Recorded data START

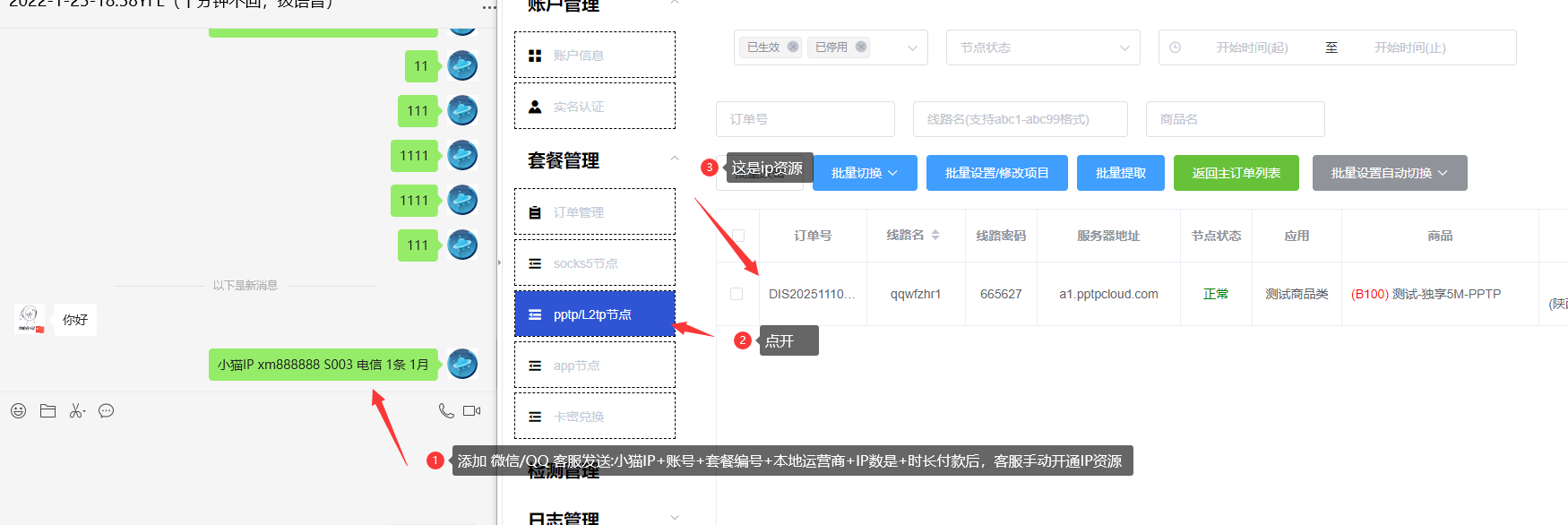Sort by 线路名 column arrows
Viewport: 1568px width, 525px height.
[935, 235]
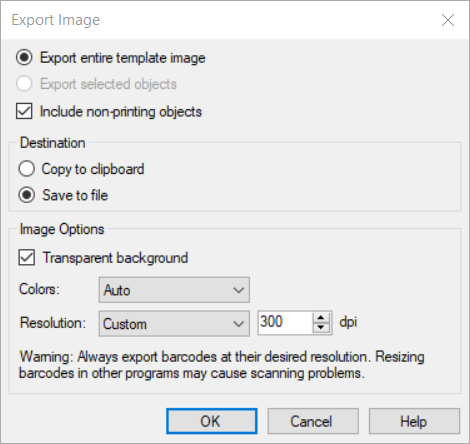Open the Help button
This screenshot has width=470, height=444.
coord(414,421)
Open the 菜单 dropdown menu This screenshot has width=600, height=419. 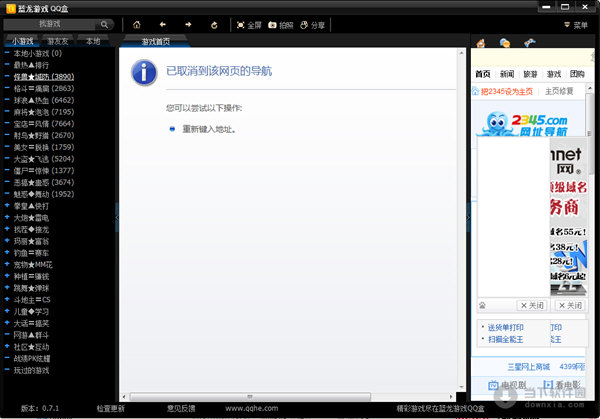click(574, 24)
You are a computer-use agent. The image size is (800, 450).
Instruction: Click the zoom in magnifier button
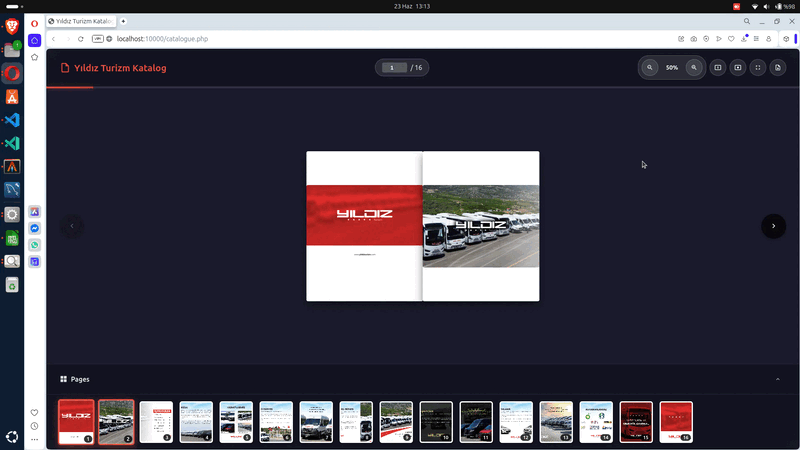(694, 68)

Recorded data END

Exercise prompt: Your reply should consist only of the lines running from the line with "You are a computer-use" to the end of the entries, both included, copied exactly and without any pictures.

Response:
You are a computer-use agent. The image size is (800, 450).
Instruction: Click the zoom in magnifier button
(694, 68)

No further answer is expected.